[Task details]
Exactly as they stand, set down all of the records again.

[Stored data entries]

-------

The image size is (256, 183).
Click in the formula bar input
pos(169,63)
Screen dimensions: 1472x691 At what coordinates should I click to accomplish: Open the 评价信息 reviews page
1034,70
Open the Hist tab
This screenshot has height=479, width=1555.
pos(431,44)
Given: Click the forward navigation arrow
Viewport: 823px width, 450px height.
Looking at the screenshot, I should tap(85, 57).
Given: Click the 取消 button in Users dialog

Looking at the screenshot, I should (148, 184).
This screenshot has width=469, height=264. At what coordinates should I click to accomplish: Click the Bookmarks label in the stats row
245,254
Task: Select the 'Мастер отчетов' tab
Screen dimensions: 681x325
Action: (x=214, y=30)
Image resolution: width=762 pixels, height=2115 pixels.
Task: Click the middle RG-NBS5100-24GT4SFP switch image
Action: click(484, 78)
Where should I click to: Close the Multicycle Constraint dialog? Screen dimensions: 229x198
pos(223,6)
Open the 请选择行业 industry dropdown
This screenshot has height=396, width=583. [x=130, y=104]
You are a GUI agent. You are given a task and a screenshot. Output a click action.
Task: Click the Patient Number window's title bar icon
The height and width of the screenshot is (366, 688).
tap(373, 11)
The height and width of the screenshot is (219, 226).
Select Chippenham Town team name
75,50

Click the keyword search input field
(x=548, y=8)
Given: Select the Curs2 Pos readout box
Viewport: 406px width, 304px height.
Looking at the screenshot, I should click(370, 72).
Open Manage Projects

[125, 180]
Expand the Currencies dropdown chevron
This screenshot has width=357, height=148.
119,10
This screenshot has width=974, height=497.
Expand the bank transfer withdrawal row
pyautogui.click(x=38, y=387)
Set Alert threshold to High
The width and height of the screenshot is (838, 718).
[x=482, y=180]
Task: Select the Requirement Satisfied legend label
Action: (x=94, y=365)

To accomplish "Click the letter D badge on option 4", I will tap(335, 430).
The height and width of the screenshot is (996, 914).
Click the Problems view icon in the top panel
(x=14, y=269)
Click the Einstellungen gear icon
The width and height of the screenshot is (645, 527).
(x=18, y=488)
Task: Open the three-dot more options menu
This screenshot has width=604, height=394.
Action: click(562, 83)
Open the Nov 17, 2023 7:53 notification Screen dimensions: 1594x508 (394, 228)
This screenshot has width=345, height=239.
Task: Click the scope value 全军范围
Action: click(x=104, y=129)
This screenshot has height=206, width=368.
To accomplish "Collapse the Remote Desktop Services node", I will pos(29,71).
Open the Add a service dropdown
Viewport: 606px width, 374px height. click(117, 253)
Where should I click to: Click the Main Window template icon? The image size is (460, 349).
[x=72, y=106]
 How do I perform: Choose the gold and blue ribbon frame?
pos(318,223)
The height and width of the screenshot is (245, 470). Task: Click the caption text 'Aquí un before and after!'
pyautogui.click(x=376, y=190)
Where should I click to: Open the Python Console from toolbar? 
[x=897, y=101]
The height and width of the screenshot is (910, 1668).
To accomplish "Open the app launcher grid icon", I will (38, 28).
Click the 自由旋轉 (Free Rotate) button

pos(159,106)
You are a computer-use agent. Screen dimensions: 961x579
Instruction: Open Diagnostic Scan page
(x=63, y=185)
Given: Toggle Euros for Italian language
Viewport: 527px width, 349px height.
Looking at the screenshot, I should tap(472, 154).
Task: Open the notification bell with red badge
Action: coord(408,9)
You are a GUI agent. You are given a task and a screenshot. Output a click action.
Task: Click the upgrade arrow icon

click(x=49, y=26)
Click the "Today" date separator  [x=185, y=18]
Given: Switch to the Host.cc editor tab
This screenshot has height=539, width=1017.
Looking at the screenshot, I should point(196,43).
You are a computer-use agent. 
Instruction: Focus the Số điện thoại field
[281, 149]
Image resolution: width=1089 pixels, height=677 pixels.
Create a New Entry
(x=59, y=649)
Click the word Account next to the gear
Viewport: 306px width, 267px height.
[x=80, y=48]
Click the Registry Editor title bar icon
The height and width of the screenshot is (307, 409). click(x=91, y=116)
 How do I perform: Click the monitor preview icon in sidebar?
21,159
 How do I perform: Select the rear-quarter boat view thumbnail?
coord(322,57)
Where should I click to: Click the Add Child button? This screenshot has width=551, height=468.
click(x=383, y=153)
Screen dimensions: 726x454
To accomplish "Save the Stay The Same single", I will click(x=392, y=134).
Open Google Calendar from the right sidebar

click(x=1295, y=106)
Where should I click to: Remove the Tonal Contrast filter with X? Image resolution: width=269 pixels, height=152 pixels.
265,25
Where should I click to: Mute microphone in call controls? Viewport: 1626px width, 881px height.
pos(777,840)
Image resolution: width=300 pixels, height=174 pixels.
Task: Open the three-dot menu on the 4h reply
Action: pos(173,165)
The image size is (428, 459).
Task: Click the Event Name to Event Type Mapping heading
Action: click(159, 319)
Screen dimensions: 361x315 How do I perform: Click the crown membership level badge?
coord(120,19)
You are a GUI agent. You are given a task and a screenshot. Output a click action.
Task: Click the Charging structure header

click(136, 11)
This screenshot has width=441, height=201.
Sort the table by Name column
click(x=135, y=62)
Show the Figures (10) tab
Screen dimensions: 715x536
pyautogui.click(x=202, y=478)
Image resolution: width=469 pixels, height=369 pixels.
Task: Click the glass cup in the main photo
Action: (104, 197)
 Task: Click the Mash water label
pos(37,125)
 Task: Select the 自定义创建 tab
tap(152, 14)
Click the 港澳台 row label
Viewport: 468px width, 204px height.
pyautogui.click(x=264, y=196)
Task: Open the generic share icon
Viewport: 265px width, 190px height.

-------

[Problem solution]
The image size is (256, 183).
Click in the formula bar input
pos(169,63)
Screen dimensions: 1472x691 At what coordinates should I click to accomplish: Open the 评价信息 reviews page
1034,70
Open the Hist tab
This screenshot has height=479, width=1555.
pos(431,44)
Given: Click the forward navigation arrow
Viewport: 823px width, 450px height.
Looking at the screenshot, I should tap(85, 57).
Given: Click the 取消 button in Users dialog

Looking at the screenshot, I should (148, 184).
This screenshot has width=469, height=264. At what coordinates should I click to accomplish: Click the Bookmarks label in the stats row
245,254
Task: Select the 'Мастер отчетов' tab
Screen dimensions: 681x325
Action: (x=214, y=30)
Image resolution: width=762 pixels, height=2115 pixels.
Task: Click the middle RG-NBS5100-24GT4SFP switch image
Action: click(484, 78)
Where should I click to: Close the Multicycle Constraint dialog? Screen dimensions: 229x198
pos(223,6)
Open the 请选择行业 industry dropdown
This screenshot has height=396, width=583. [x=130, y=104]
You are a GUI agent. You are given a task and a screenshot. Output a click action.
Task: Click the Patient Number window's title bar icon
The height and width of the screenshot is (366, 688).
tap(373, 11)
The height and width of the screenshot is (219, 226).
Select Chippenham Town team name
75,50

Click the keyword search input field
(x=548, y=8)
Given: Select the Curs2 Pos readout box
Viewport: 406px width, 304px height.
Looking at the screenshot, I should click(370, 72).
Open Manage Projects

[125, 180]
Expand the Currencies dropdown chevron
This screenshot has width=357, height=148.
119,10
This screenshot has width=974, height=497.
Expand the bank transfer withdrawal row
pyautogui.click(x=38, y=387)
Set Alert threshold to High
The width and height of the screenshot is (838, 718).
[x=482, y=180]
Task: Select the Requirement Satisfied legend label
Action: (x=94, y=365)

To accomplish "Click the letter D badge on option 4", I will tap(335, 430).
The height and width of the screenshot is (996, 914).
Click the Problems view icon in the top panel
(x=14, y=269)
Click the Einstellungen gear icon
The width and height of the screenshot is (645, 527).
(x=18, y=488)
Task: Open the three-dot more options menu
This screenshot has width=604, height=394.
Action: click(562, 83)
Open the Nov 17, 2023 7:53 notification Screen dimensions: 1594x508 (394, 228)
This screenshot has width=345, height=239.
Task: Click the scope value 全军范围
Action: click(x=104, y=129)
This screenshot has height=206, width=368.
To accomplish "Collapse the Remote Desktop Services node", I will pos(29,71).
Open the Add a service dropdown
Viewport: 606px width, 374px height. click(117, 253)
Where should I click to: Click the Main Window template icon? The image size is (460, 349).
[x=72, y=106]
 How do I perform: Choose the gold and blue ribbon frame?
pos(318,223)
The height and width of the screenshot is (245, 470). Task: Click the caption text 'Aquí un before and after!'
pyautogui.click(x=376, y=190)
Where should I click to: Open the Python Console from toolbar? 
[x=897, y=101]
The height and width of the screenshot is (910, 1668).
To accomplish "Open the app launcher grid icon", I will (38, 28).
Click the 自由旋轉 (Free Rotate) button

pos(159,106)
You are a computer-use agent. Screen dimensions: 961x579
Instruction: Open Diagnostic Scan page
(x=63, y=185)
Given: Toggle Euros for Italian language
Viewport: 527px width, 349px height.
Looking at the screenshot, I should tap(472, 154).
Task: Open the notification bell with red badge
Action: coord(408,9)
You are a GUI agent. You are given a task and a screenshot. Output a click action.
Task: Click the upgrade arrow icon

click(x=49, y=26)
Click the "Today" date separator  [x=185, y=18]
Given: Switch to the Host.cc editor tab
This screenshot has height=539, width=1017.
Looking at the screenshot, I should point(196,43).
You are a computer-use agent. 
Instruction: Focus the Số điện thoại field
[281, 149]
Image resolution: width=1089 pixels, height=677 pixels.
Create a New Entry
(x=59, y=649)
Click the word Account next to the gear
Viewport: 306px width, 267px height.
[x=80, y=48]
Click the Registry Editor title bar icon
The height and width of the screenshot is (307, 409). click(x=91, y=116)
 How do I perform: Click the monitor preview icon in sidebar?
21,159
 How do I perform: Select the rear-quarter boat view thumbnail?
coord(322,57)
Where should I click to: Click the Add Child button? This screenshot has width=551, height=468.
click(x=383, y=153)
Screen dimensions: 726x454
To accomplish "Save the Stay The Same single", I will click(x=392, y=134).
Open Google Calendar from the right sidebar

click(x=1295, y=106)
Where should I click to: Remove the Tonal Contrast filter with X? Image resolution: width=269 pixels, height=152 pixels.
265,25
Where should I click to: Mute microphone in call controls? Viewport: 1626px width, 881px height.
pos(777,840)
Image resolution: width=300 pixels, height=174 pixels.
Task: Open the three-dot menu on the 4h reply
Action: pos(173,165)
The image size is (428, 459).
Task: Click the Event Name to Event Type Mapping heading
Action: click(159, 319)
Screen dimensions: 361x315 How do I perform: Click the crown membership level badge?
coord(120,19)
You are a GUI agent. You are given a task and a screenshot. Output a click action.
Task: Click the Charging structure header

click(136, 11)
This screenshot has width=441, height=201.
Sort the table by Name column
click(x=135, y=62)
Show the Figures (10) tab
Screen dimensions: 715x536
pyautogui.click(x=202, y=478)
Image resolution: width=469 pixels, height=369 pixels.
Task: Click the glass cup in the main photo
Action: (104, 197)
 Task: Click the Mash water label
pos(37,125)
 Task: Select the 自定义创建 tab
tap(152, 14)
Click the 港澳台 row label
Viewport: 468px width, 204px height.
pyautogui.click(x=264, y=196)
Task: Open the generic share icon
Viewport: 265px width, 190px height.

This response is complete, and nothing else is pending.